SOURCE MATERIAL:

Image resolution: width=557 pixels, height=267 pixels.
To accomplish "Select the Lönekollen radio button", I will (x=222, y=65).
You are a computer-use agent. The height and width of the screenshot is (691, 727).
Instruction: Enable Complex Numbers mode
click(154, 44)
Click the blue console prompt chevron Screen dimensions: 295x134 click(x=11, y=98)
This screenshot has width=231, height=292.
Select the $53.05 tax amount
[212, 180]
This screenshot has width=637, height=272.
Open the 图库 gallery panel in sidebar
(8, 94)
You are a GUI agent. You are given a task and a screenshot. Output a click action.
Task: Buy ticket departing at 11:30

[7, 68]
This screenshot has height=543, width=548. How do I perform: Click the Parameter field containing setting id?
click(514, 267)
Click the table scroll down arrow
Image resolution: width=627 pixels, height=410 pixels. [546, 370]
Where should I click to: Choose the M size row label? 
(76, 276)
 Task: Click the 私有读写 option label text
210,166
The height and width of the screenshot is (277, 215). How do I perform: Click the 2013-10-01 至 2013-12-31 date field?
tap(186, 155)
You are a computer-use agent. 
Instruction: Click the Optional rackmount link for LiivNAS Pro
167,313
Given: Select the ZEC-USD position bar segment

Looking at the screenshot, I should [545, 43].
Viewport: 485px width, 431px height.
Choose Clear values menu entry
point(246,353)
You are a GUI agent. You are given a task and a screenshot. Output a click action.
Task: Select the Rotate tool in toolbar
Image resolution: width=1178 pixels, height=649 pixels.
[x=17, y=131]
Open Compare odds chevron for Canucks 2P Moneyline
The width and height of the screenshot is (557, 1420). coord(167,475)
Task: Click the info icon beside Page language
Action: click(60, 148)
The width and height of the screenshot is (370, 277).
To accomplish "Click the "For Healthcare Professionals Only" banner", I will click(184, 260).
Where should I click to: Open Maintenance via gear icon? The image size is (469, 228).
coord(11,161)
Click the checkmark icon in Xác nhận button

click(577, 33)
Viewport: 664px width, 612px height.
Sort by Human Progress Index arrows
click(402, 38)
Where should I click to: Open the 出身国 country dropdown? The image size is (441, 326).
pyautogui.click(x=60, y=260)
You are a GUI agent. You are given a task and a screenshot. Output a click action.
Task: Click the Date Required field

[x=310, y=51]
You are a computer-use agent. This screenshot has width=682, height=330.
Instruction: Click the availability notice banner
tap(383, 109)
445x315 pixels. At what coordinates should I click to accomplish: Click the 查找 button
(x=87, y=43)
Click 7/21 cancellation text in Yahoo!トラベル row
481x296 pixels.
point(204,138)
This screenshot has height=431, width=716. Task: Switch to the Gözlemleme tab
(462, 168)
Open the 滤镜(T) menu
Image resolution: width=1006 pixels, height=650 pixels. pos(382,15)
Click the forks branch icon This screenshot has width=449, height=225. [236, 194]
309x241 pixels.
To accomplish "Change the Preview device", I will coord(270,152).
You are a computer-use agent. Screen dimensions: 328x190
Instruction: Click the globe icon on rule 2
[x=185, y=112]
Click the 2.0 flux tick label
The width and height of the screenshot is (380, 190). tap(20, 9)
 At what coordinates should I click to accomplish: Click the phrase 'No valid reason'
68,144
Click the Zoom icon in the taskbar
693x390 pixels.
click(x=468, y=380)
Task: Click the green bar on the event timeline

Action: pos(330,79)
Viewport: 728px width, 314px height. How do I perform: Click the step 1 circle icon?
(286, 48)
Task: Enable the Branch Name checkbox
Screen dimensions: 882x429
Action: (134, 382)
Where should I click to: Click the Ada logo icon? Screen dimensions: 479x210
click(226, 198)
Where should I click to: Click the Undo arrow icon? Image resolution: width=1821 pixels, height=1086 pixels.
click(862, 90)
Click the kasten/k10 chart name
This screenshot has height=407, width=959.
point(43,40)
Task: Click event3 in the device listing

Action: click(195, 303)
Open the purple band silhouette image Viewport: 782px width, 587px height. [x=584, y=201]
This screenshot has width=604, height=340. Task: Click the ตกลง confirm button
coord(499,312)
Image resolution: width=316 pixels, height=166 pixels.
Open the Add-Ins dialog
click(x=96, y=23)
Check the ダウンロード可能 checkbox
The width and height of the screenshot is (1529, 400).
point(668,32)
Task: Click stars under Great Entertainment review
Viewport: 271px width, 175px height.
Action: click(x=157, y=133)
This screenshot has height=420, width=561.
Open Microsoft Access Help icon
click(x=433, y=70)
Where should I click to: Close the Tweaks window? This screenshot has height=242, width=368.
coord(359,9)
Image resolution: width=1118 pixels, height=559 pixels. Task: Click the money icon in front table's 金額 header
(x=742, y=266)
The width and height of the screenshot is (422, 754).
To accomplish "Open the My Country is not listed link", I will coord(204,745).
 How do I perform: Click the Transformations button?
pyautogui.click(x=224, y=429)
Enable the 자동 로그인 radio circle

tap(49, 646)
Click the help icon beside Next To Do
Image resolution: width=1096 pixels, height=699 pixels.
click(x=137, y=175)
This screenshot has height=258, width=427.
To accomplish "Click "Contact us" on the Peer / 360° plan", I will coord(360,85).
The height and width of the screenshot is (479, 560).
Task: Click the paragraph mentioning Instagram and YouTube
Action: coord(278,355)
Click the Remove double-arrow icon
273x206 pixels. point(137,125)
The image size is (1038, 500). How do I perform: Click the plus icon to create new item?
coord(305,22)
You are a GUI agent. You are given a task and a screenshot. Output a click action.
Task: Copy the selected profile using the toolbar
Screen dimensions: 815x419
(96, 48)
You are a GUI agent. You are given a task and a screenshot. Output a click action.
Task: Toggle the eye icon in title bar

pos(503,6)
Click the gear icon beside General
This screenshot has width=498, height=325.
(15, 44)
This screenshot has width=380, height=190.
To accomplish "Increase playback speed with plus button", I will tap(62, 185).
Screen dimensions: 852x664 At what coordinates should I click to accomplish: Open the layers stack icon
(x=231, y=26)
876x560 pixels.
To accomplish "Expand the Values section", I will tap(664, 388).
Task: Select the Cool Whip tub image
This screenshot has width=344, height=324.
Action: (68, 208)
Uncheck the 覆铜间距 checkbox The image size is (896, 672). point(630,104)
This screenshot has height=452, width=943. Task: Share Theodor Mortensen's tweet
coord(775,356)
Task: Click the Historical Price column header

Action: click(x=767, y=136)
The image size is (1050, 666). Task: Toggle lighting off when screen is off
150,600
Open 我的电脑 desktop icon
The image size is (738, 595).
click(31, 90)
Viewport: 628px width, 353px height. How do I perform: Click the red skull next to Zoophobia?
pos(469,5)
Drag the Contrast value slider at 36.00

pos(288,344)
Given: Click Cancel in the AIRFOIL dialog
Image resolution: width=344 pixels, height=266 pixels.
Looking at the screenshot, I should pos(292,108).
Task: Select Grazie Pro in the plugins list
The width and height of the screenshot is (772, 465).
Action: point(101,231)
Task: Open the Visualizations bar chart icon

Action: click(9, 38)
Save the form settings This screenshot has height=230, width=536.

BRIEF: Each line above that contains the word "computer" must be copied.

EXERCISE RESPONSE:
You are a computer-use agent. The height and width of the screenshot is (691, 727).
You are a computer-use agent. 
You are a computer-use agent. This screenshot has width=682, height=330.
You are a computer-use agent. Screen dimensions: 328x190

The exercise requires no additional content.